Depois Gui Scott e Young Marco tocaram bastante groove e sons baleáricos mesclados com house. E Augusto Olivani, o Trepanado do Selvagem tocou b2b com o Casper Tielrooij, do Dekmantel Soundystem – rolou até Fernanda Abreu, fazendo a galera remexer num swing maroto. A hora de acabar foi chegando, e na pista principal Anthony Parasole tomou conta e mostrou como os closings são feitos do seu modo. Danny Daze se juntou a ele e um grande final foi feito, do jeito que um festival tão especial como esse merecia: deixando todos pingando de suor, fazendo todos se contorcerem.

_Conteúdo do material_:
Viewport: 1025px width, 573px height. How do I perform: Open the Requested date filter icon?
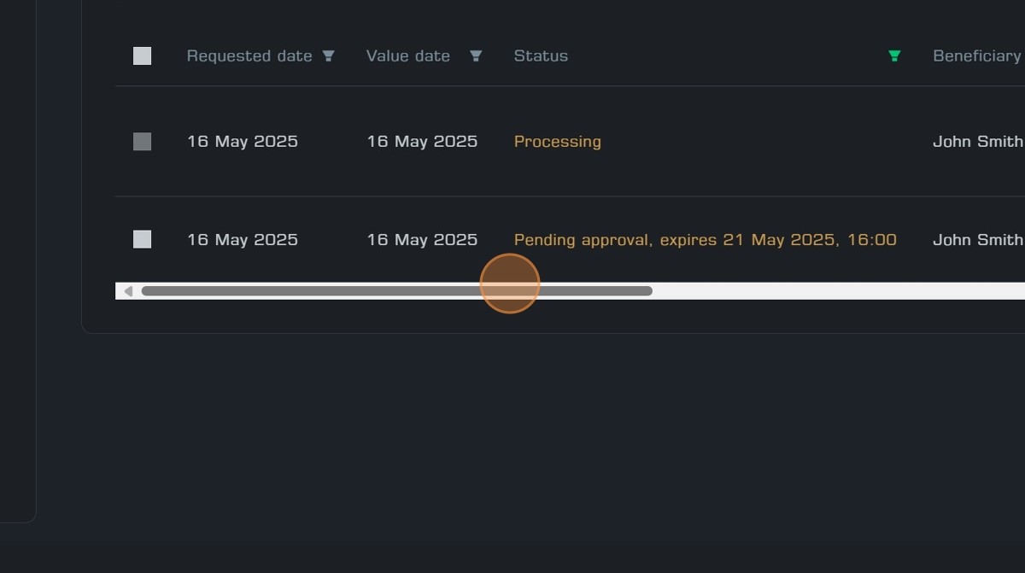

_Detalhes do problema_:
Dê continuidade ao relato sobre o festival, começando logo após a última frase apresentada.

_Resposta do exercício_:
Quando o som parou, ficamos todos órfãos, querendo mais! Mas foi lindo, e uma festa acabar as 7:30 da manhã de uma segunda-feira no Brasil, não é tão comum. Saí de lá com um sorriso enorme no rosto, com memórias lindas de dançar debaixo do sol e da lua, de pegar uma chuvinha tropical e me “esbaldar” que nem criança numa festa com tanta gente bonita, legal, interessante e de corações maravilhosos. Vida longa ao Dekmantel São Paulo e a todo o público de festas, compostos por organizadores, agitadores, artistas de todos os âmbitos e trabalhadores da cultura!